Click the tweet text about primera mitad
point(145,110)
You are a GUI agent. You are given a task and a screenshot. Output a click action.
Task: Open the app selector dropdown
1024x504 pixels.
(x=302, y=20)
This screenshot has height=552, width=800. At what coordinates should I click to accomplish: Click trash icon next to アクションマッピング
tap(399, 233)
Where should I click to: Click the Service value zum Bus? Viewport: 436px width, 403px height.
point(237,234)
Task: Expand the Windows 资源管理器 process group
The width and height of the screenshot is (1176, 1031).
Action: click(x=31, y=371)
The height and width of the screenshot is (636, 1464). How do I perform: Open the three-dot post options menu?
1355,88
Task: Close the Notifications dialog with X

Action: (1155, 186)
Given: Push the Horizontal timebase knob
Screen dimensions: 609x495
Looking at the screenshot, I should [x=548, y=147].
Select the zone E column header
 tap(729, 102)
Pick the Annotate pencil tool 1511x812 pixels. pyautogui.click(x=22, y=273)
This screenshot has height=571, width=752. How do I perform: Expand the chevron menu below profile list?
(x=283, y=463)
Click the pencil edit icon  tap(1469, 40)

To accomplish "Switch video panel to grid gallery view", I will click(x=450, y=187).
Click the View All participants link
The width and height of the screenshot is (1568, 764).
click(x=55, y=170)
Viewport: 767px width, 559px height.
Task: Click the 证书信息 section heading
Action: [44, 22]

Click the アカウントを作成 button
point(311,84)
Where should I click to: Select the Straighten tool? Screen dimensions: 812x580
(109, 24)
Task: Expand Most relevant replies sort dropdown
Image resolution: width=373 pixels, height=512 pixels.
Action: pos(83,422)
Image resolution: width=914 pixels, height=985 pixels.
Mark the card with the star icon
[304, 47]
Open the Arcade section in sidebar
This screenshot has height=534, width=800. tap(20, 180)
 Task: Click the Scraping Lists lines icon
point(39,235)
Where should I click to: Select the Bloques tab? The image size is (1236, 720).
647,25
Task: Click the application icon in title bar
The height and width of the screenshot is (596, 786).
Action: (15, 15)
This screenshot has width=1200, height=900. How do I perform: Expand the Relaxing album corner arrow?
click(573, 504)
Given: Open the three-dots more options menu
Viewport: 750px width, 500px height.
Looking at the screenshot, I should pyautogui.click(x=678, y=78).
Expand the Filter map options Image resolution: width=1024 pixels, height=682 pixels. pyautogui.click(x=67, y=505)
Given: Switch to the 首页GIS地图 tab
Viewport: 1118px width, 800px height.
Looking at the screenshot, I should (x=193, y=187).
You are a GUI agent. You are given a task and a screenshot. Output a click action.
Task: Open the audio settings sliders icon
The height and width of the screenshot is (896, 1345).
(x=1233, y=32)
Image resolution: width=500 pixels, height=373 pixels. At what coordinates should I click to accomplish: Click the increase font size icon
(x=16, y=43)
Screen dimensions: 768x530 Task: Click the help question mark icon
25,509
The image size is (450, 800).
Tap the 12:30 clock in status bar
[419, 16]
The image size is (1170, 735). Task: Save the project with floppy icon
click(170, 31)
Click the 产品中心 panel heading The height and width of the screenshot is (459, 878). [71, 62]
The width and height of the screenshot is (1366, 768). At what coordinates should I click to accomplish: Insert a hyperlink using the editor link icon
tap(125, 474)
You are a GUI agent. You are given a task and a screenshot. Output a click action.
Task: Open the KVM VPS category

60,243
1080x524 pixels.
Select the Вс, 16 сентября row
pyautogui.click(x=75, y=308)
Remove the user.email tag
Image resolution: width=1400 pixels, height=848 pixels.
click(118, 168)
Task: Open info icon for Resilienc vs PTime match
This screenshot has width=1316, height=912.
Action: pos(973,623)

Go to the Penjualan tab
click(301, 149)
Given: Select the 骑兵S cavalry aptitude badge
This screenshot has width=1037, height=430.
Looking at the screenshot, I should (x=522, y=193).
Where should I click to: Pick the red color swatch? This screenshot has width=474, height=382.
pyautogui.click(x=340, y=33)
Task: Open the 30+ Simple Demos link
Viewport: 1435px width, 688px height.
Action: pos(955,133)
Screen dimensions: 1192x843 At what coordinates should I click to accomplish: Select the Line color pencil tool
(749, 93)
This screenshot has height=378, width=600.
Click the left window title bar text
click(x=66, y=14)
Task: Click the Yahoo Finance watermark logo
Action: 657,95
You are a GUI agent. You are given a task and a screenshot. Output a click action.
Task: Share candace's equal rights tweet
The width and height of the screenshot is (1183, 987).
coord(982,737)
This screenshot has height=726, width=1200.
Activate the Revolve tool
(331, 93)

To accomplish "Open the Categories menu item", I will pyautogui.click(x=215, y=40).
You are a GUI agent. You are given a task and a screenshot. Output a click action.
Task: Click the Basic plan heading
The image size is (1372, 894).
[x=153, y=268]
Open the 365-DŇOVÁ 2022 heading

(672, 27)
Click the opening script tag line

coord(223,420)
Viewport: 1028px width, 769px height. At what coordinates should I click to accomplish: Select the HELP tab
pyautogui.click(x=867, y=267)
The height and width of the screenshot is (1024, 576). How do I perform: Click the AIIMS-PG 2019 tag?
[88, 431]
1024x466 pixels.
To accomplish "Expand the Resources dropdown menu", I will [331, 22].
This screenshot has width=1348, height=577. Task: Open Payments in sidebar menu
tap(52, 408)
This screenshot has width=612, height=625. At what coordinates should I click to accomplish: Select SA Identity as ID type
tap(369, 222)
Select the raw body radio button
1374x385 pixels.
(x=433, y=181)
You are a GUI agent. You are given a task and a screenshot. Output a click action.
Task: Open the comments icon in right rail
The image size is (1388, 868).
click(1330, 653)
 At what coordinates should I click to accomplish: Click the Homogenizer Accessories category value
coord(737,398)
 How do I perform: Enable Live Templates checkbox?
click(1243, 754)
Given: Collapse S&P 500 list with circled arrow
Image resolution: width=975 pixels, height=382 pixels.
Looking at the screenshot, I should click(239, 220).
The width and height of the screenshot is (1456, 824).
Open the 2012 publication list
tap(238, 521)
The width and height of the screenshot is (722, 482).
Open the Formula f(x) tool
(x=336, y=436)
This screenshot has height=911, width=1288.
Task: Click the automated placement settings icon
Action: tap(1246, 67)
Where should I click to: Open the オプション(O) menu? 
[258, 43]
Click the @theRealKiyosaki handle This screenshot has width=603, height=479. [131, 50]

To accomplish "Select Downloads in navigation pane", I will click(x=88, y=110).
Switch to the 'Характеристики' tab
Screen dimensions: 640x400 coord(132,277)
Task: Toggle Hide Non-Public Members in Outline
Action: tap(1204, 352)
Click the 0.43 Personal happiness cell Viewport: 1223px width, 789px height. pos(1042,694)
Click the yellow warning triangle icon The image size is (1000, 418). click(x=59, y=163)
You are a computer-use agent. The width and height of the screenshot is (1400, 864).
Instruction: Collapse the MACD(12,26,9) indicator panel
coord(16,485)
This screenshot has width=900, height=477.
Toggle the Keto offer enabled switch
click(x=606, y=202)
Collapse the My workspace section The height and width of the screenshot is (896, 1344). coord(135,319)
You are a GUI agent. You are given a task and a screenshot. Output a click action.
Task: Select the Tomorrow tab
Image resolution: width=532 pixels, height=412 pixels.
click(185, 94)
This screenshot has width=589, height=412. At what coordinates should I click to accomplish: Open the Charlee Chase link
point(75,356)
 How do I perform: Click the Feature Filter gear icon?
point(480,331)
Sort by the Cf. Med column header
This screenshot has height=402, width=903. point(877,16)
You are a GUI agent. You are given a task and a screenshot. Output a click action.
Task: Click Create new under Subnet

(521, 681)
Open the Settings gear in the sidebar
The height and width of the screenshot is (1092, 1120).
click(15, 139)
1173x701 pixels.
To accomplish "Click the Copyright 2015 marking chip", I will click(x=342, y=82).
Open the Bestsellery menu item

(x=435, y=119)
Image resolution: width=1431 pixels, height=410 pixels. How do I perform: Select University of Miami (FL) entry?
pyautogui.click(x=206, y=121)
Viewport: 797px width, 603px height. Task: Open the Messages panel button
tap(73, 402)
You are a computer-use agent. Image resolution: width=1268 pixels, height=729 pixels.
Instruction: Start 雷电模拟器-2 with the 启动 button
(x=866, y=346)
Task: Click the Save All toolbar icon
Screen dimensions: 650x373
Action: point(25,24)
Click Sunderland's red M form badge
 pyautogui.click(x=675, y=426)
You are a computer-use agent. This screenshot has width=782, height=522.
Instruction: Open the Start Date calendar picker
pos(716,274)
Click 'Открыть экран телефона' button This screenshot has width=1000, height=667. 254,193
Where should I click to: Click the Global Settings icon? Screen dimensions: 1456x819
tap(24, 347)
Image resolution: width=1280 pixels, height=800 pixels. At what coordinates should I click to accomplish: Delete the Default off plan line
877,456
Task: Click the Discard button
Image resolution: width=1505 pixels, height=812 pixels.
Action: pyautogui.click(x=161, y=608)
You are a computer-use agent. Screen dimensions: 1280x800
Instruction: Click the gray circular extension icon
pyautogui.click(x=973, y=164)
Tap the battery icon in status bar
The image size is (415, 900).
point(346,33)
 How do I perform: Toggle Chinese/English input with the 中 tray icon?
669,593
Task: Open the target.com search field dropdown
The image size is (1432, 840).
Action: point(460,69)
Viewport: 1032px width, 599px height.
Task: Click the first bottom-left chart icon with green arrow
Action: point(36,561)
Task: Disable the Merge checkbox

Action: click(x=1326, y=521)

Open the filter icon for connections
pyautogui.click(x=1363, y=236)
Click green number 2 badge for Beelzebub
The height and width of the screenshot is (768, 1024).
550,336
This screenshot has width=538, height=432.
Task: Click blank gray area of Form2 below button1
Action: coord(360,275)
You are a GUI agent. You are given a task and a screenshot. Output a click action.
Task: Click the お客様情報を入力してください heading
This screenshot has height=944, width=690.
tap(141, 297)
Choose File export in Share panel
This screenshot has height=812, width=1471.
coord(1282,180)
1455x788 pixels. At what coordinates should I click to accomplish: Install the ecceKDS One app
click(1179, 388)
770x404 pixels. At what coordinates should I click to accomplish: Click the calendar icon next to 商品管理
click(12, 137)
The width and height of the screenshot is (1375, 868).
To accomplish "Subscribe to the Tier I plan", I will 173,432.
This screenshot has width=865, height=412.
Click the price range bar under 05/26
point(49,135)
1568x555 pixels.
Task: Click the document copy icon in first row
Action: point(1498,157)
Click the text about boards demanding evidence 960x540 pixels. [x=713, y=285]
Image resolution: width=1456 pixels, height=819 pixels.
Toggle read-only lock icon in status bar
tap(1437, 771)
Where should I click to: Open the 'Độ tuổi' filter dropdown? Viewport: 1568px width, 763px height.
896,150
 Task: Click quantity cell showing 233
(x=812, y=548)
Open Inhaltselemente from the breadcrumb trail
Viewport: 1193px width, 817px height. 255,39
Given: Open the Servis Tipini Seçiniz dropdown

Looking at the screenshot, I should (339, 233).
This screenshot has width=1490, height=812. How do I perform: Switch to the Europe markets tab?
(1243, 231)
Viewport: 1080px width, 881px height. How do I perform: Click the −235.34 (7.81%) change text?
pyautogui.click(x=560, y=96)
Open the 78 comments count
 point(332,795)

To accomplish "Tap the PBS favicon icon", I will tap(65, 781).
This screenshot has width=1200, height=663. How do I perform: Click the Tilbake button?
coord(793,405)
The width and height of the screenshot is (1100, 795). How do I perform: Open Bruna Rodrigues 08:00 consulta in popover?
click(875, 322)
::::::::::
**To be done:** Return the lines of the material exactly as they stand, starting with the line that contains "Click the View All participants link" and going on through the line that contains "(x=1233, y=32)".

**Answer to this exercise:**
Click the View All participants link
The width and height of the screenshot is (1568, 764).
click(x=55, y=170)
Viewport: 767px width, 559px height.
Task: Click the 证书信息 section heading
Action: [44, 22]

Click the アカウントを作成 button
point(311,84)
Where should I click to: Select the Straighten tool? Screen dimensions: 812x580
(109, 24)
Task: Expand Most relevant replies sort dropdown
Image resolution: width=373 pixels, height=512 pixels.
Action: pos(83,422)
Image resolution: width=914 pixels, height=985 pixels.
Mark the card with the star icon
[304, 47]
Open the Arcade section in sidebar
This screenshot has height=534, width=800. tap(20, 180)
 Task: Click the Scraping Lists lines icon
point(39,235)
Where should I click to: Select the Bloques tab? The image size is (1236, 720).
647,25
Task: Click the application icon in title bar
The height and width of the screenshot is (596, 786).
Action: (15, 15)
This screenshot has width=1200, height=900. How do I perform: Expand the Relaxing album corner arrow?
click(573, 504)
Given: Open the three-dots more options menu
Viewport: 750px width, 500px height.
Looking at the screenshot, I should pyautogui.click(x=678, y=78).
Expand the Filter map options Image resolution: width=1024 pixels, height=682 pixels. pyautogui.click(x=67, y=505)
Given: Switch to the 首页GIS地图 tab
Viewport: 1118px width, 800px height.
Looking at the screenshot, I should (x=193, y=187).
You are a GUI agent. You are given a task and a screenshot. Output a click action.
Task: Open the audio settings sliders icon
The height and width of the screenshot is (896, 1345).
(x=1233, y=32)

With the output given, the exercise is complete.